Localized arc filament plasma actuators have demonstrated significant potential in controlling high-speed and high Reynolds number jets in open-loop. The two primary goals of jet control are either noise reduction or bulk mixing enhancement. This research develops the tools for implementing feedback for this flow control system. The particular jet considered is a Mach 0.9 axisymmetric configuration with Reynolds number 670,000.
The jet near-field pressure is well-suited for real-time non-intrusive observation of the flow state. Its response to forcing is similar to that of the far acoustic field. Forcing near the jet column mode results in amplification; forcing close to the shear layer mode yields attenuation. As a preliminary effort, two model-free feedback control algorithms are developed and implemented for online optimization of the forcing frequency to extremize the near-field pressure fluctuations. The steady-state behavior of the jet under closed-loop control matches the optimal open-loop results. However, the responsiveness of the controllers is poor since the dynamics of the jet are neglected.
The first step in model-based feedback control is the development of a reduced-order model for the unforced jet. A cylindrical domain spanning the end of the jet potential core is chosen for the significance of its dynamics to the applications at hand. A combination of proper orthogonal decomposition and Galerkin projection is used to reduce the Navier-Stokes equations into a small set of ordinary differential equations employing empirical data. Extensive validation is performed on two existing numerical simulation databases of jets spanning low and high Reynolds numbers, and subsonic and supersonic speeds. Subsequently, a 35-dimensional model is derived from experimental data and shown to capture the most important dynamical aspects. The short-term prediction accuracy is found to be acceptable for the purpose of feedback control. The statistics from intermediate-term simulations also display good agreement with experimental observations. However, the simulated trajectories from the model grow unbounded beyond about 50 flow time steps.

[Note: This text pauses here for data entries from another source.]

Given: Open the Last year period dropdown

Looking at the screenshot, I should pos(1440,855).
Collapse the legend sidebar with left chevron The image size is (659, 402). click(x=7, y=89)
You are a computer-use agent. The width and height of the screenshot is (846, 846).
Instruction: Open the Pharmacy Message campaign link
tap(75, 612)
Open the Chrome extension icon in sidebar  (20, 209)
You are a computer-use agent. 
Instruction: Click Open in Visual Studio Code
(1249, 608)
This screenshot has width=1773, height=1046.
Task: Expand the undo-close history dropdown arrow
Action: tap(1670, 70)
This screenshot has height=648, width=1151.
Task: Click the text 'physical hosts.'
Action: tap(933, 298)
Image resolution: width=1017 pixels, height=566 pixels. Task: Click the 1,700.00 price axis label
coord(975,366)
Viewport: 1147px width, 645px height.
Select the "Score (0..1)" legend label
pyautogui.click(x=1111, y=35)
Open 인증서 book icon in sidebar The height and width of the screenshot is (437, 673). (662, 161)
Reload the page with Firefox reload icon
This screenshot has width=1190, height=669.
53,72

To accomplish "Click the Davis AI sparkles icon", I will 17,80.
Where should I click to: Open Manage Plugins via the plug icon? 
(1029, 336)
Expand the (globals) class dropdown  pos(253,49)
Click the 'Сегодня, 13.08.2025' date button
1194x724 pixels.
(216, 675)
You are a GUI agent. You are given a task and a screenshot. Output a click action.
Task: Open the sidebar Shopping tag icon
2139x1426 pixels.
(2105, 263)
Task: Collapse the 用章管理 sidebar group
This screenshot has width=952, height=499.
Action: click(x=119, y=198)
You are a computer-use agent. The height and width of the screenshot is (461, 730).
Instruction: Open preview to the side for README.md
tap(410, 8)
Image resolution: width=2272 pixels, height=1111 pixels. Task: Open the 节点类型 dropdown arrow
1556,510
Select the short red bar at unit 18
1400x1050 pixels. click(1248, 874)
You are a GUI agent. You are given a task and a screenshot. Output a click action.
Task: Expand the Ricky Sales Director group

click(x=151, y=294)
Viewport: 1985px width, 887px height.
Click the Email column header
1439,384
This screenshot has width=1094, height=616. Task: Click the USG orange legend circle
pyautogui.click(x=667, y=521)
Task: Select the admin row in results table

The model of the unforced jet is augmented to incorporate the effects of plasma actuation. The periodic forcing is modeled as a deterministic pressure wave specified on the boundary of the modeling domain. Forcing of the 35-dimensional model around the jet column mode produces acceptable simulation of the nonlinear response that is observed in experiments. However, the sensitivity of the response is sharper than expected.
Various strategies are adapted and implemented for real-time estimation of the flow state from near-field pressure information. These are assessed using the numerical database of the low Reynolds number Mach 0.9 jet. The most useful strategy is the linear time invariant filter employing a linearized version of the dynamic model developed for the unforced jet. This is shown to be more accurate than the more common stochastic estimation techniques, while requiring minimal processing resources.
The actual design of the feedback laws in this very challenging problem remains an open question. The possible directions to take in addressing this in the future are discussed.